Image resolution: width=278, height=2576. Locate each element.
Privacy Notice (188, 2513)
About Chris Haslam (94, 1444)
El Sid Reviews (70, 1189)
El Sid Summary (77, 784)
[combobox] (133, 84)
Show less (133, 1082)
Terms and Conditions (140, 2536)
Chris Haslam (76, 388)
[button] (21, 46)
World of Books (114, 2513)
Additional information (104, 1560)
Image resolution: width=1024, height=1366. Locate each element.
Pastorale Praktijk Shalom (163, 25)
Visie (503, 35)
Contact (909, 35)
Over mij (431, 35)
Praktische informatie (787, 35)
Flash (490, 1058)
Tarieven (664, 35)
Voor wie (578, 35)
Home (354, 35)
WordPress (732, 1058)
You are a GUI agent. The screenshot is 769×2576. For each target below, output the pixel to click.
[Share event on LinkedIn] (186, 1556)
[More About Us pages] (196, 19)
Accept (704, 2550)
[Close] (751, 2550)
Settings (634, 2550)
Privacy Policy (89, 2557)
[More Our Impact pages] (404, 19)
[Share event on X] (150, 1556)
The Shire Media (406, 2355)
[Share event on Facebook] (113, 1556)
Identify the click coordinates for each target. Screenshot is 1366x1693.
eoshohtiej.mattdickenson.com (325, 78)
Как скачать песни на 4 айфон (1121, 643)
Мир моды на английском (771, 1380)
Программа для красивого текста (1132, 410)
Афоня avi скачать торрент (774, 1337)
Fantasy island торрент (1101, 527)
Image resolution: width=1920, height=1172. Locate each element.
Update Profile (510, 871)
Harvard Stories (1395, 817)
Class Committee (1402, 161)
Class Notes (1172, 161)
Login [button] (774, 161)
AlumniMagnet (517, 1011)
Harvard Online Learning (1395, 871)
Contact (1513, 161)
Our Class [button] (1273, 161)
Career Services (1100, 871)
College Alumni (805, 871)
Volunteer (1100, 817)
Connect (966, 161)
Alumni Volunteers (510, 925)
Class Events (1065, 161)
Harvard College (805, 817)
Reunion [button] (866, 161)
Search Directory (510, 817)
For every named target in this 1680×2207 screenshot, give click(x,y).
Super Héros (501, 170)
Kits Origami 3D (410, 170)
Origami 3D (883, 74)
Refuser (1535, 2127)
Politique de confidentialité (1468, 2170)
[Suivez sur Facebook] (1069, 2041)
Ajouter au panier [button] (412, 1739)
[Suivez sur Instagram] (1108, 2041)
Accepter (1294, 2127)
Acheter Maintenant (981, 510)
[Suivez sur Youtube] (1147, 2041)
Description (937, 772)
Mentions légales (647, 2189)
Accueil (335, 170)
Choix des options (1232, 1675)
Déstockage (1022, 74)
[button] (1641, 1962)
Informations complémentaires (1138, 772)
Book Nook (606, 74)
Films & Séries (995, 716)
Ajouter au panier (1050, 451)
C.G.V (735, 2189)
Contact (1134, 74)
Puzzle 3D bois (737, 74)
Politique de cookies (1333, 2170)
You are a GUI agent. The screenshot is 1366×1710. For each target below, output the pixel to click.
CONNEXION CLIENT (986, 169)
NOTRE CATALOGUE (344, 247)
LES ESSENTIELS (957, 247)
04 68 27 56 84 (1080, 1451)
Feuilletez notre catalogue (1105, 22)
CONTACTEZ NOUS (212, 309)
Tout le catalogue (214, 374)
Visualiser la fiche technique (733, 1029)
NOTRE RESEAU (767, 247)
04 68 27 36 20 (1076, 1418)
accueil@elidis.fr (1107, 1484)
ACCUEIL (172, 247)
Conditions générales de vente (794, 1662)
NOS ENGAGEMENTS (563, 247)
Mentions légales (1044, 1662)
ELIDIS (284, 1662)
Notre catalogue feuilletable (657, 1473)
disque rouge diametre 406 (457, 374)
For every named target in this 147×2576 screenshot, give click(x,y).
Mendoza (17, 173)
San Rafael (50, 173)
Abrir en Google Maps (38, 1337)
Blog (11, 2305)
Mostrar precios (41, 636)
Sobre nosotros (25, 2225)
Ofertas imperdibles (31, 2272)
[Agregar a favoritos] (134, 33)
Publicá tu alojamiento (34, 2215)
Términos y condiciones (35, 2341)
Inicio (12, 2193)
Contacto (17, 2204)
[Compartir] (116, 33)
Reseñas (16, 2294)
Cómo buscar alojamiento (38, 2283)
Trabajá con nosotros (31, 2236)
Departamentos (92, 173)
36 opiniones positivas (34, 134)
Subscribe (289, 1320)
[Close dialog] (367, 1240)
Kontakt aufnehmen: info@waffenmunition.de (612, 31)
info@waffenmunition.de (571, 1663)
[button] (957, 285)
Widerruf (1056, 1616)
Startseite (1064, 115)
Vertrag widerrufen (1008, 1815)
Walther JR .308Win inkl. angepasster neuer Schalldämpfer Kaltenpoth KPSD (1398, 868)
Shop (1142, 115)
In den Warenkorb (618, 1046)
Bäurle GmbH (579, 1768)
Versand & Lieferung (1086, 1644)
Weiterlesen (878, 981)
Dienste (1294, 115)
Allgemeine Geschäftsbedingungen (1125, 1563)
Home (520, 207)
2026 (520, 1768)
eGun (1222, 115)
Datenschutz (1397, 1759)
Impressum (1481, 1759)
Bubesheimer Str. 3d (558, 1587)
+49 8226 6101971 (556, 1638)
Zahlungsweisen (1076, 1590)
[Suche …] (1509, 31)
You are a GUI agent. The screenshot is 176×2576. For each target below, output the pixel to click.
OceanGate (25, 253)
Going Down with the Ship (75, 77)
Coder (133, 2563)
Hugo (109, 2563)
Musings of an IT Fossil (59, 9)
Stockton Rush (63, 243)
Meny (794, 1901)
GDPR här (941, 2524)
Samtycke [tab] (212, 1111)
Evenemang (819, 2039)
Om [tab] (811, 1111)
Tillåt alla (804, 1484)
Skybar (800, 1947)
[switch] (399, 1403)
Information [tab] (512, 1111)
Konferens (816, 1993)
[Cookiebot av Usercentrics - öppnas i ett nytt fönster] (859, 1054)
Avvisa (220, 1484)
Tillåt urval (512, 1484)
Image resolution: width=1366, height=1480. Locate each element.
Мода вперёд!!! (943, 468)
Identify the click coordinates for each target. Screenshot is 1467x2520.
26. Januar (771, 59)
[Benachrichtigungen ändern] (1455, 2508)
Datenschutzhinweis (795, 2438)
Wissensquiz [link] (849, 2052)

================

#### INSTRUCTIONS TO FOLLOW:
Output exactly one stretch of the listing: from the line containing "[Share event on X] (150, 1556)" through the line containing "Acheter Maintenant (981, 510)", both end lines included.

#### RESULT:
[Share event on X] (150, 1556)
The Shire Media (406, 2355)
[Share event on Facebook] (113, 1556)
Identify the click coordinates for each target. Screenshot is 1366x1693.
eoshohtiej.mattdickenson.com (325, 78)
Как скачать песни на 4 айфон (1121, 643)
Мир моды на английском (771, 1380)
Программа для красивого текста (1132, 410)
Афоня avi скачать торрент (774, 1337)
Fantasy island торрент (1101, 527)
Image resolution: width=1920, height=1172. Locate each element.
Update Profile (510, 871)
Harvard Stories (1395, 817)
Class Committee (1402, 161)
Class Notes (1172, 161)
Login [button] (774, 161)
AlumniMagnet (517, 1011)
Harvard Online Learning (1395, 871)
Contact (1513, 161)
Our Class [button] (1273, 161)
Career Services (1100, 871)
College Alumni (805, 871)
Volunteer (1100, 817)
Connect (966, 161)
Alumni Volunteers (510, 925)
Class Events (1065, 161)
Harvard College (805, 817)
Reunion [button] (866, 161)
Search Directory (510, 817)
For every named target in this 1680×2207 screenshot, give click(x,y).
Super Héros (501, 170)
Kits Origami 3D (410, 170)
Origami 3D (883, 74)
Refuser (1535, 2127)
Politique de confidentialité (1468, 2170)
[Suivez sur Facebook] (1069, 2041)
Ajouter au panier [button] (412, 1739)
[Suivez sur Instagram] (1108, 2041)
Accepter (1294, 2127)
Acheter Maintenant (981, 510)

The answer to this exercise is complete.